On April 3, 2021, two University of Utah students led a protest in support of Asian Americans in wake of the Atlanta spa shootings and rise in anti-Asian hate during the pandemic. Over 100 people gathered in Washington Square, holding signs reading “not your model minority” and “hate is a virus.”
Christine Min, a pre-dental student in her fourth year, and Serena Aeschilman, a senior studying computer science and economics, initially started planning their own protest separately, but soon joined forces when they heard of the other’s plans.
This was Min’s and Aeschilman’s first time planning a protest and while they were the main organizers, they did receive help from a team of volunteers and various organizations like the Utah Party for Socialism and Liberation and the Women’s March Salt Lake City.
Aeschilman was tasked with organizing permits and COVID-19 guidelines for the event while Min worked on community outreach.
“A lot of Asian culture is about staying silent and not raising our voice, not making a scene, not putting too much attention to ourselves and not being a burden to others,” Min said.
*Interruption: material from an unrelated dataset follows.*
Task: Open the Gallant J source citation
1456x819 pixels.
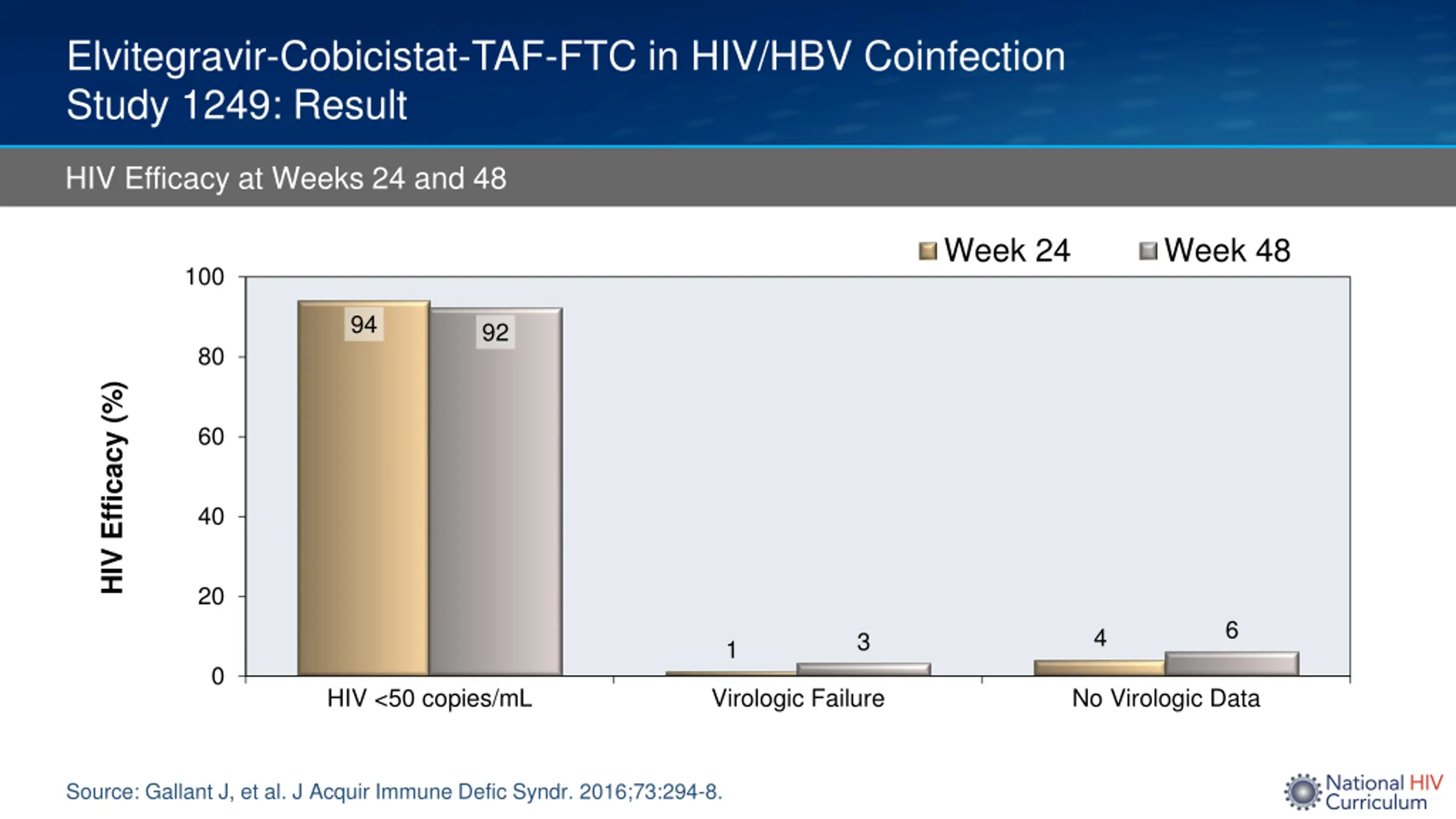Action: (394, 792)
Aeschilman shared a story that happened at the beginning of the pandemic, where she was told to go back to China and take the virus with her. The man assumed she was Chinese, even though Aeschilman is Taiwanese.
“I realized that that’s a problem that a lot of people do is they assume your Asian identity, especially right now, Asians across the board are being attacked,” Aeschilman said.
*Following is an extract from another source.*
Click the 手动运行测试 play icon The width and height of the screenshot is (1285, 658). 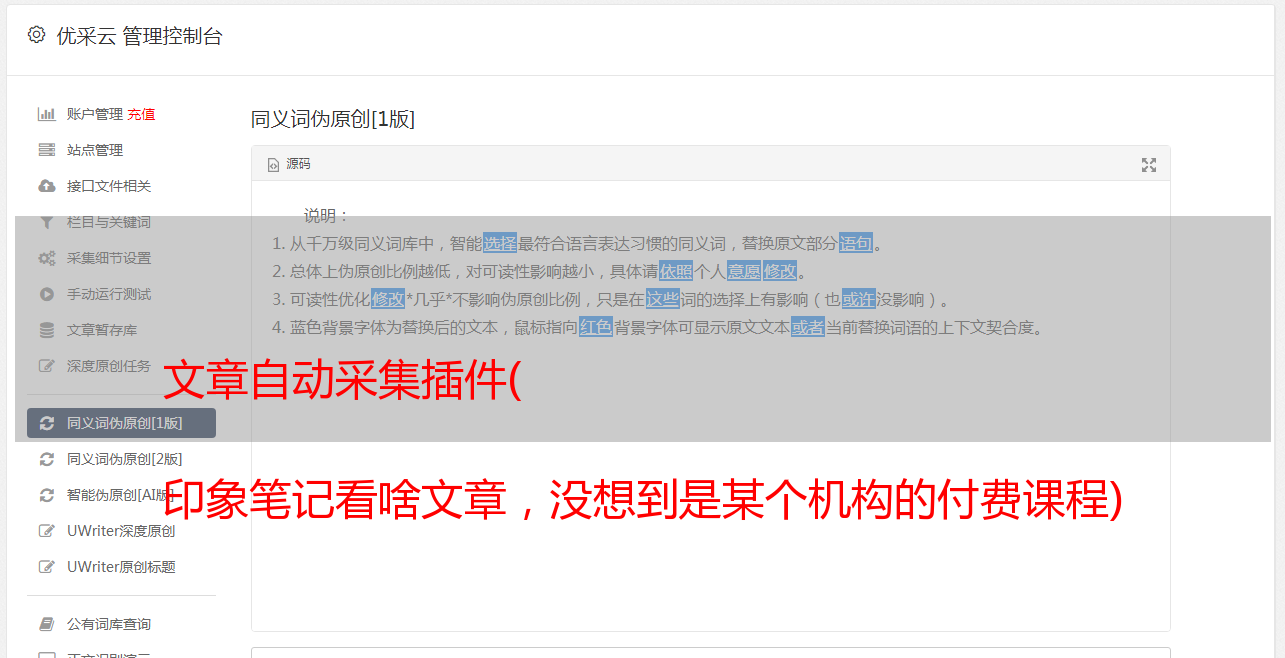[46, 294]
She began to post news on her Instagram story about anti-Asian violence and was upset when her mostly non-Asian following failed to repost the content. She was also disappointed in the lack of reporting on this violence in the mainstream media. Under the few articles that were written, Aeschilman said some of the comments were terrible.
“Someone on the Fox 13 one said that this stuff doesn’t happen in Utah and that’s what really got me mad,” she said. “This does happen in Utah, maybe not to the same extreme that other areas are facing, but there are definitely discrimination and microaggression encounters here.”
Min was disappointed the U had not released a statement condemning anti-Asian violence, so she reached out to express her concerns. Two hours later, the U released a statement in solidarity with AAPI communities entitled, “We will not let hate win.”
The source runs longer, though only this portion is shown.